# Data to examine
--------
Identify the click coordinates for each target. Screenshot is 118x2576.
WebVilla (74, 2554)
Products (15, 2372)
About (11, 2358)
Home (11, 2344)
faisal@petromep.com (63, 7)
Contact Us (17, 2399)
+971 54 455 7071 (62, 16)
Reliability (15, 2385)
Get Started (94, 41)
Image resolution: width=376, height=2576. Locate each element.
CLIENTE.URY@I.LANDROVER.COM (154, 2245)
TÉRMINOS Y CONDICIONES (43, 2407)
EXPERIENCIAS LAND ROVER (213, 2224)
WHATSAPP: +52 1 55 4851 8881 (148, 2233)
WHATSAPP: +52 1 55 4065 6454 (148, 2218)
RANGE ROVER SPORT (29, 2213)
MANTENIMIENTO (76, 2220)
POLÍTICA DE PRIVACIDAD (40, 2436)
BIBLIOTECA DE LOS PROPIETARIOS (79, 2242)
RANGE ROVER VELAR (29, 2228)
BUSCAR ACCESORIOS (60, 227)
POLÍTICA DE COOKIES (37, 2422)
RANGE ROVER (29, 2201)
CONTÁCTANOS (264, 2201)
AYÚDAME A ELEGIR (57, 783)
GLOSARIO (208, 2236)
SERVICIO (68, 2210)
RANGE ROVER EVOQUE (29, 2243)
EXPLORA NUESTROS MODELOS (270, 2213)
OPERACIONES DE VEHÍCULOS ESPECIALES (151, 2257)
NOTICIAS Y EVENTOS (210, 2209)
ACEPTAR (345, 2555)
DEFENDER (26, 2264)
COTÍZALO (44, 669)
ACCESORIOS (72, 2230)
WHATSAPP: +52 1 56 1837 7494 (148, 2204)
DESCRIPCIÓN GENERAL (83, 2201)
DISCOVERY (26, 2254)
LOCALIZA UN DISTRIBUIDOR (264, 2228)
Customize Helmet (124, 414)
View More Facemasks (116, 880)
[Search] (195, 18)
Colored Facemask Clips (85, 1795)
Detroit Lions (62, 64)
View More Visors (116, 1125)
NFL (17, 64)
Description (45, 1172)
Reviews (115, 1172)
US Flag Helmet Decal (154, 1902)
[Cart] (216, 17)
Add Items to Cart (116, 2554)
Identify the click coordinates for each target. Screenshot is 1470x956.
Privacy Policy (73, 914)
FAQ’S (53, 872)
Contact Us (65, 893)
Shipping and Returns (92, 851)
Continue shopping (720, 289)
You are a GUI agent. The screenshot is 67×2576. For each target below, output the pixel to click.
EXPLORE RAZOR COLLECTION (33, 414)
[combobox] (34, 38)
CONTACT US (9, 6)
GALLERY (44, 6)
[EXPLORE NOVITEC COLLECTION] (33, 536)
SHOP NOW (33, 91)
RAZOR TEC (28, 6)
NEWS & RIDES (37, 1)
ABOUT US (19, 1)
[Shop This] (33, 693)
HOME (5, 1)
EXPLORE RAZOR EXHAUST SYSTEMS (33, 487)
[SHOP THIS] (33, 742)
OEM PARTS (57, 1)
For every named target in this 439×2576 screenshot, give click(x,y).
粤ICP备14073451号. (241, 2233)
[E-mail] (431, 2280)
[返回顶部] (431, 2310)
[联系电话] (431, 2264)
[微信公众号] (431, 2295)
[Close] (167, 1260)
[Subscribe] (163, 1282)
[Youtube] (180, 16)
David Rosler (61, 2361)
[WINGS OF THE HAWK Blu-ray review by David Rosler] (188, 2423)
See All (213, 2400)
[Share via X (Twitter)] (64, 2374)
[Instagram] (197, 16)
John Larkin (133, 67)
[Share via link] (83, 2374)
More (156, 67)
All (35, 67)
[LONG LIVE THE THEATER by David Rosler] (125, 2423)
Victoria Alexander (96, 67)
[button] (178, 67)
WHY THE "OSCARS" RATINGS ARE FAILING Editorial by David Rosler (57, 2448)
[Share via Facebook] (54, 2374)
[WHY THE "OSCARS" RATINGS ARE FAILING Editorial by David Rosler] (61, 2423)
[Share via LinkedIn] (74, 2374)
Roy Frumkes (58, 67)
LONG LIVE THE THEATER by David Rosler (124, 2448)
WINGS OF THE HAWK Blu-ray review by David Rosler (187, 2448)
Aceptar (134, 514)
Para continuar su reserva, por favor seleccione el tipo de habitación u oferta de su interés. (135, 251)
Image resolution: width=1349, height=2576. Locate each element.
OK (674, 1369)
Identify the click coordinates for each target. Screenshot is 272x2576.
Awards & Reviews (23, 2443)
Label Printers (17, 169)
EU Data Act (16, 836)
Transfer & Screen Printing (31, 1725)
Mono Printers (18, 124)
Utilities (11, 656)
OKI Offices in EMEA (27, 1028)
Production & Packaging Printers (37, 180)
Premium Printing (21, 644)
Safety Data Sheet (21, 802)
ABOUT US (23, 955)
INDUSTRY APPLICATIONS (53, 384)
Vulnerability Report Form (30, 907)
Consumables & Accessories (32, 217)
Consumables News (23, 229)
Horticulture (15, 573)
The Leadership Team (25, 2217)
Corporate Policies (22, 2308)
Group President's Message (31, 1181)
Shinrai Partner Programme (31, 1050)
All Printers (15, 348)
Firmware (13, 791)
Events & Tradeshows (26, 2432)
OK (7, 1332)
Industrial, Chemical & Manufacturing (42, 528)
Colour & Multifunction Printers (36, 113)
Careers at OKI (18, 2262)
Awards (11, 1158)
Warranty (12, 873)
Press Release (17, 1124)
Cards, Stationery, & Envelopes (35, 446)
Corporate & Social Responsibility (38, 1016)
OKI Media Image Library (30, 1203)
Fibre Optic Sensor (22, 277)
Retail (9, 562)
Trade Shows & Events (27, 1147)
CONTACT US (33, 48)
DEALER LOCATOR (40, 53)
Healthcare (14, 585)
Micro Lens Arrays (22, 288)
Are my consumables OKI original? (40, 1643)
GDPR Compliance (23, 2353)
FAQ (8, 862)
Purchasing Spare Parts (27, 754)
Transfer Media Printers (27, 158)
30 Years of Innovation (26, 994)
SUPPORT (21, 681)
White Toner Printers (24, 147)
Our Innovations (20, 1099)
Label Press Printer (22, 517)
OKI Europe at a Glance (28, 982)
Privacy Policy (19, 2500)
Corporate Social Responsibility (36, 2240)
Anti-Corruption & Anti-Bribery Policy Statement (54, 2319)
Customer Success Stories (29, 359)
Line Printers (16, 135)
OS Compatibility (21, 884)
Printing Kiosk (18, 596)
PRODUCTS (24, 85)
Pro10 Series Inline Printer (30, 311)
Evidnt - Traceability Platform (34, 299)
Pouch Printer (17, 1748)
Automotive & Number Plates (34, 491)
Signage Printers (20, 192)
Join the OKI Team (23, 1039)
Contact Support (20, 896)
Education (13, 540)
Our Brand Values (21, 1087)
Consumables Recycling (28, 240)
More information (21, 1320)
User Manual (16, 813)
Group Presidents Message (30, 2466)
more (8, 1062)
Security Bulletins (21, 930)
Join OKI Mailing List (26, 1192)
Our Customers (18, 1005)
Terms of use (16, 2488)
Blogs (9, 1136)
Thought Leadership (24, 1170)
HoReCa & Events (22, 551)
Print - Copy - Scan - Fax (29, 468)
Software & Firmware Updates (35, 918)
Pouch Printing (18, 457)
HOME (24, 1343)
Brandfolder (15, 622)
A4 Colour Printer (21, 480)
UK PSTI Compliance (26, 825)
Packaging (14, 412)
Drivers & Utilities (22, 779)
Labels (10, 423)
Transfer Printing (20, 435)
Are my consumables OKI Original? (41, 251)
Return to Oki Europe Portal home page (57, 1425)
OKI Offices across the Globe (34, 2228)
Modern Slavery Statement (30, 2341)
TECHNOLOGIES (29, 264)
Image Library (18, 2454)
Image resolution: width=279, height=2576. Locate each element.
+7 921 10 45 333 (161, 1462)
--------
# Problem
Would you copy, unchanged, the stretch of the records above that begins at the line containing "Description (45, 1172)" and ends at the line containing "Continue shopping (720, 289)", and only that?

# Answer to this problem
Description (45, 1172)
Reviews (115, 1172)
US Flag Helmet Decal (154, 1902)
[Cart] (216, 17)
Add Items to Cart (116, 2554)
Identify the click coordinates for each target. Screenshot is 1470x956.
Privacy Policy (73, 914)
FAQ’S (53, 872)
Contact Us (65, 893)
Shipping and Returns (92, 851)
Continue shopping (720, 289)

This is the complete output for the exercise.